As the disease COVID-19 spreads across the planet, scientists continue to combat the novel coronavirus (SARS-Cov-2) on all fronts. But viruses are fickle, mutating to ensure their survival as they hop hosts. Genomic mutations and natural selection could reduce the effectiveness of a potential vaccine for the novel coronavirus, and different sequence variations and strains of the virus are continuously being reported in databases like GISAID.
To stay a step ahead of the virus, an interdisciplinary team of UC Davis researchers will use mathematics, data science and experimental biology to predict potential mutations of the novel coronavirus. The proposed research was recently funded by a $200,000 RAPID grant from the National Science Foundation.
Coronaviruses are characterized by spike proteins that line the exterior of each virus, giving it a crown-like (the “corona”) appearance.

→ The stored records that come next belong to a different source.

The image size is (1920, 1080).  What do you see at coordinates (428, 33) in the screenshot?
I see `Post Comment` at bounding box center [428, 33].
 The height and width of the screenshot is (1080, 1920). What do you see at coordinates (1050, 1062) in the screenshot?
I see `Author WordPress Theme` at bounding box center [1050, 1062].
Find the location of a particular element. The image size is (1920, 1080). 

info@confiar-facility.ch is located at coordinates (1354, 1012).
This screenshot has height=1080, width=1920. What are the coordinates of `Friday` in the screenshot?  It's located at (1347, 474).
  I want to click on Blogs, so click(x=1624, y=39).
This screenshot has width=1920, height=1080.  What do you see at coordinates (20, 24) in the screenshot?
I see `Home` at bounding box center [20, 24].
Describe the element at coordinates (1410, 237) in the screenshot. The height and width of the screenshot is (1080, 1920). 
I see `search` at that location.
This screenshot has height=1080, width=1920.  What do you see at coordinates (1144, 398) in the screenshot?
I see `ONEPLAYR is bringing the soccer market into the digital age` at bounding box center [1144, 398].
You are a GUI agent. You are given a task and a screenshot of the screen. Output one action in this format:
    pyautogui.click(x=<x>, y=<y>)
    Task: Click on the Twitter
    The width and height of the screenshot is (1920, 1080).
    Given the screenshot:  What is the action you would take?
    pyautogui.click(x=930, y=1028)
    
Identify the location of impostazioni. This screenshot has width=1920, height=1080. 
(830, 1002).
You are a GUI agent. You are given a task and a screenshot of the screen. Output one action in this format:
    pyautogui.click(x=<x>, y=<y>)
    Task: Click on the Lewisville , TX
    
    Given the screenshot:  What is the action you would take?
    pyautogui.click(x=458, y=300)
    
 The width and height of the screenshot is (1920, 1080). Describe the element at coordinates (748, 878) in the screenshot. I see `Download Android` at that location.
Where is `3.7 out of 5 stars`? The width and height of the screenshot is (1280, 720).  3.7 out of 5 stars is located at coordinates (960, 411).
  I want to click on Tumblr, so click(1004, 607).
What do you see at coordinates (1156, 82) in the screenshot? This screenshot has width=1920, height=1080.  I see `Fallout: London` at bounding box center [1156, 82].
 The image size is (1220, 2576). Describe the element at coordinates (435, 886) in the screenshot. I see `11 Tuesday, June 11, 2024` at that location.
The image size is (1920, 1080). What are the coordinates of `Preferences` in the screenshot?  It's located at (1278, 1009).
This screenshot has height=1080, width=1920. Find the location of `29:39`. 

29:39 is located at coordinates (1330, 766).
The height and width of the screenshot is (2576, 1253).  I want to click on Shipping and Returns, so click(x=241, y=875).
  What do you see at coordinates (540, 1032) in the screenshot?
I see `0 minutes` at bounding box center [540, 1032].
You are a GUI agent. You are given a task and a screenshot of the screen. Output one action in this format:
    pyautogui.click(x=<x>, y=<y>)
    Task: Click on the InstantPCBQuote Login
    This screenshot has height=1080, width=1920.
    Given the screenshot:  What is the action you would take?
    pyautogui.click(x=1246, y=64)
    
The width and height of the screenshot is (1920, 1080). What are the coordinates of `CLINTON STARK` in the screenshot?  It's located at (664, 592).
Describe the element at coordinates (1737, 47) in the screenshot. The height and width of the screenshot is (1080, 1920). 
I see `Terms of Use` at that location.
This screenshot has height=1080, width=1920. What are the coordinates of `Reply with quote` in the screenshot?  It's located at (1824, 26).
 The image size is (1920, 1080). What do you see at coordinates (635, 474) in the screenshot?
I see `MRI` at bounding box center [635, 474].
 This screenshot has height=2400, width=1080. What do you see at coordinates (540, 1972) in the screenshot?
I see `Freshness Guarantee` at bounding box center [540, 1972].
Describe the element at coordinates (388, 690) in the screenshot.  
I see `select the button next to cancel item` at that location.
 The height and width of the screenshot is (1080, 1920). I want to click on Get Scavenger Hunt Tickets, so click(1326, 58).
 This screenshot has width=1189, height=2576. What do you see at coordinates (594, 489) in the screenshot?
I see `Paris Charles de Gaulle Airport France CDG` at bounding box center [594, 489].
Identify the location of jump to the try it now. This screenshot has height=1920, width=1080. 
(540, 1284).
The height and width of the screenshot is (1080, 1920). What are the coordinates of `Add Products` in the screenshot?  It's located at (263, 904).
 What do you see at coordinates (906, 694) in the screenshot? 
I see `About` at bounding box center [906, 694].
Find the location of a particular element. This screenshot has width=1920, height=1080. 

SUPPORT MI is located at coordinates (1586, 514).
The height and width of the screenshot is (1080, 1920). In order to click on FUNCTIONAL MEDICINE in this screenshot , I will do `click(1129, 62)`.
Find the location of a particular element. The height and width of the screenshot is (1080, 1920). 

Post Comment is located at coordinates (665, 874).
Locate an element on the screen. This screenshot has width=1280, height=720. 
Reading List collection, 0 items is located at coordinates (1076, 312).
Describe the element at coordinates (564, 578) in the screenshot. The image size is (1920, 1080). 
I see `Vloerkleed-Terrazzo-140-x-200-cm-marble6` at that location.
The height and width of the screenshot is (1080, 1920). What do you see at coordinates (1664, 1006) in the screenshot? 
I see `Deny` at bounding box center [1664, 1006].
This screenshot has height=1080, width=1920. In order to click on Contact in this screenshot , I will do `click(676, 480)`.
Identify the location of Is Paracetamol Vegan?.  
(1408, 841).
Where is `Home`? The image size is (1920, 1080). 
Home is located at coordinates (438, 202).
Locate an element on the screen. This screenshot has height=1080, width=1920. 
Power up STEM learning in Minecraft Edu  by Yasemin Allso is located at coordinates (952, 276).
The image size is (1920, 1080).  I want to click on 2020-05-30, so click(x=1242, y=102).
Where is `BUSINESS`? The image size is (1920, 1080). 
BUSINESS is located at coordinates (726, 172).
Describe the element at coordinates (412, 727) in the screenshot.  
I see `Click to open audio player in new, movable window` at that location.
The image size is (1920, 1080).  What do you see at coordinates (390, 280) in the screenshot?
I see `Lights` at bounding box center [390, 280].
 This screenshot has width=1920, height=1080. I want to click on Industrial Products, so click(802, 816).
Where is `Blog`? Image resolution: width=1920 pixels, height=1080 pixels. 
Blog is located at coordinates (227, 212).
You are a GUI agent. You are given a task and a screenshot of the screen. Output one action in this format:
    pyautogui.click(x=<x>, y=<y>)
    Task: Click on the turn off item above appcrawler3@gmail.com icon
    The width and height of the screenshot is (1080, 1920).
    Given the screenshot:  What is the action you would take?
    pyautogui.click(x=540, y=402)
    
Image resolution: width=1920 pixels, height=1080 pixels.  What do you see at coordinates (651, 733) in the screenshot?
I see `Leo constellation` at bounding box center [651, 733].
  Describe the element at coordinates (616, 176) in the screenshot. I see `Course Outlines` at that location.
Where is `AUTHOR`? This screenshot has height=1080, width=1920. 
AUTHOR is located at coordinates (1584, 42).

These spike proteins act like keys, allowing the virus to infect human cells via the ACE-2 receptor, which lies on the surface of the target cell. As the coronavirus spreads, spike proteins accumulate mutations, potentially providing the virus with new keys to hijack human cells.
“By using a combination of data science, mathematics and biophysical methods, we aim to predict the sequences of the spike protein that are most likely to expand the host range of the virus and to increase its virulence,” the researchers said.
Mimicking virus evolution
The UC Davis team consists of Javier Arsuaga, professor of nolecular and cellular biology and of mathematics; Raymond Rodriguez, professor emeritus of molecular and cellular biology; and Mariel Vazquez, professor of mathematics and of microbiology and molecular genetics, and faculty director of the CAMPOS program.
The crux of the research revolves around developing algorithms that mimic the evolution of the virus. Aided by mathematical descriptions of the data and by molecular modeling, the research team will predict potential mutations of the virus while also providing insights into its fitness and transmission probability.
“The proposed work has important implications in many areas including determining the origin and evolution of the virus, design of vaccines and of antiviral medications, and in social policy since low (or predictable) mutation rates would make the reactivation of the economy and social life easier,” the team said. “The latter is particularly important because we might see a surge of COVID-19 in the fall of 2020.”
Seed support for this project was provided by the UC Davis Center for Data Science and Artificial Intelligence Research (CeDAR).